We crane our necks upward but our headlamps only illuminate the same things
we’ve seen for the last 8 hours: rocks and darkness. A second altimeter
suggests we’re still 400’ below the summit. Uhg. It’s the classic backcountry
mistake. As soon you think the end is right around the corner, there’s always
another corner. One false summit leads to another, to another, to another.
Shaking our
heads as we prepare for another few pitches, we notice the snake moving with a
vigor before unseen. Suddenly, above the wind, we hear a shout. To our
disbelief and relief, our leader has reached the peak and is standing on the
highest summit in the lower 48. We hurry to join him, doing our best to avoid
the other major backcountry mistake: becoming careless when the finish is near.
We share
congratulatory hugs and high fives and immediately coil the ropes and scurry
into the National Park Service summit hut. It’s barely more than a tin roof on
a pile of rocks, but it does block the wind and provide the warmth of a safe
place, even if the air inside is only 25 degrees.
It’s 4:00am.
We lay our ropes and lean our packs, close our eyes and wait for the sun to
rise.
Finally,
mercifully, the sun crests the horizon and brings the energy of renewed
optimism. The wind is still blasting, but it doesn’t feel so cold. We take
summit photos to prove our existence, if not our success, and drop into the Moutaineer’s
route to descend to camp. In only two hours, we arrive at the place where our
tents used to be, the same place where we started our climb 24 hours prior.
We eat our
remaining food (last night’s dinner), drink from the frozen lake, collect our scavenged
gear, complete the 4-hour hike to the car, unload our bags (including the blue
ones), return to Lone Pine, and promptly devour some epic cheeseburgers.
Epilogue
After 2 months
of reflection, it’s easy to see our mistakes. First and foremost, we simply had
too many people in our group. With only one competent lead climber, our relay
method was inexcusably slow, even leaning towards dangerously slow.
Additionally,
we weren’t strong enough climbers. Our fitness was decent, as we made the hike
at a good pace, but we wasted too much time on climbing moves that should have
been completed more easily.
Also, always
obvious in retrospect, we should have better prepared for the long climb by
bringing extra food and water, and warmer clothes too.
Lastly, much
to our surprise, we should have had a stronger tent. The one we lost was
designed for Everest expeditions, but that claim is laughable after seeing how
it faired at 12K’ in the Sierras.
On the other
hand, we must also reflect on the way we handled the difficult situation
without letting a few bad choices become a disaster.

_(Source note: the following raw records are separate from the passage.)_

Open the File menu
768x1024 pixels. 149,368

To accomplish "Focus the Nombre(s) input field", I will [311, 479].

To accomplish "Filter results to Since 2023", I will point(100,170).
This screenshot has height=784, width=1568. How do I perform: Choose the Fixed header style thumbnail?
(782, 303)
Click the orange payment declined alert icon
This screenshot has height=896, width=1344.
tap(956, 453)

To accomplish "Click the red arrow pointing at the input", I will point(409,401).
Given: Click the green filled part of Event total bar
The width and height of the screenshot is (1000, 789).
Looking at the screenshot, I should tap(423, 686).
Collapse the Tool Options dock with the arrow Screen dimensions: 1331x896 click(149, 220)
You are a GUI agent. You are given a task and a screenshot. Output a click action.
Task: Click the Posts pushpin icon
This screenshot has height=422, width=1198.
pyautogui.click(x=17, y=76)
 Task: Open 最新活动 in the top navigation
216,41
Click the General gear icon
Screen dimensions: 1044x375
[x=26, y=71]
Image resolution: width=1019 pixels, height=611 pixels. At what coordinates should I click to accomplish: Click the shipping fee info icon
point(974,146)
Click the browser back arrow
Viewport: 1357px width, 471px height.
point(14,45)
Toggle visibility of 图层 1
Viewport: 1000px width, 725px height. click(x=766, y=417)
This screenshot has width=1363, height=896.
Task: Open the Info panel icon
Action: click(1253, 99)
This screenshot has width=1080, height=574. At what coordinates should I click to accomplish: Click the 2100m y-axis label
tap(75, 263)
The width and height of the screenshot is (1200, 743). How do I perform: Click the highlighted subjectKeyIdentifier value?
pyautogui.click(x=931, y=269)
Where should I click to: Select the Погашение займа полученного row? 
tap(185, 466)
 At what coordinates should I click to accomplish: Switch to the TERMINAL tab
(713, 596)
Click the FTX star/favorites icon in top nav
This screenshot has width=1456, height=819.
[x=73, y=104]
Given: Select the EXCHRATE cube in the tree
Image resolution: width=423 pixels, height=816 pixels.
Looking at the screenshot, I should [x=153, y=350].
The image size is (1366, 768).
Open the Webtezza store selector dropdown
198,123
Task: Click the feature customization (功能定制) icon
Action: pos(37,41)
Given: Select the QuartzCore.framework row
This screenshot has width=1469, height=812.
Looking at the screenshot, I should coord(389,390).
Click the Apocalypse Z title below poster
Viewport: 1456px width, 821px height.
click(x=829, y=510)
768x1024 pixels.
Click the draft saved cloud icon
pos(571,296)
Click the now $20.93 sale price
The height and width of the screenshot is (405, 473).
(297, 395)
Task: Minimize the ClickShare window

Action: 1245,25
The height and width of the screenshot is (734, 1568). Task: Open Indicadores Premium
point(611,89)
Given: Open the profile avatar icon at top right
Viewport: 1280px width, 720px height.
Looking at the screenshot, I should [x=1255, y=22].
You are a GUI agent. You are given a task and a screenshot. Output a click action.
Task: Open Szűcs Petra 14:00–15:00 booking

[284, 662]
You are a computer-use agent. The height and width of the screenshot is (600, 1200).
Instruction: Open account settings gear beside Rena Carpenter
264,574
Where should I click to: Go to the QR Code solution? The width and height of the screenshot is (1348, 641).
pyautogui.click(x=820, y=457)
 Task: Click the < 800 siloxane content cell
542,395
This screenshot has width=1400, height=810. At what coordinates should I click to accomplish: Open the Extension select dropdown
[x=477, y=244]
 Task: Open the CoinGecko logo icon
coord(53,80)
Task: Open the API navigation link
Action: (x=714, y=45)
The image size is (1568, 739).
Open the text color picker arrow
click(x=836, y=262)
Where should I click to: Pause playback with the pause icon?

We mitigated our risks
when able, we climbed safely and methodically, we worked as a team, and we knew
when not to hunker
down and wait for help. Although our decision to climb in the dark sounds a
little careless to some, I believe that we would have fared far worse had we
stopped climbing at dusk and waited 10 hours for sunrise.
Another
scenario that keeps playing in my head is the one where we summit near dusk,
descend in the dark, and find our tents missing with no other shelter nearby.
It would have been an impossible night on an open snow field with no tents.
It becomes one
of those any landing you walk away from stories, when things go wrong but you survive nonetheless.
Things certainly didn’t go according to our plan, but we landed on the summit
and we all walked away.
Thanks to Nate
Hansen, Nate Tang, and Andrew Yue for walking with me.
Thanks to the
NPS for constructing a way-above-average-but-not-quite-epic summit hut.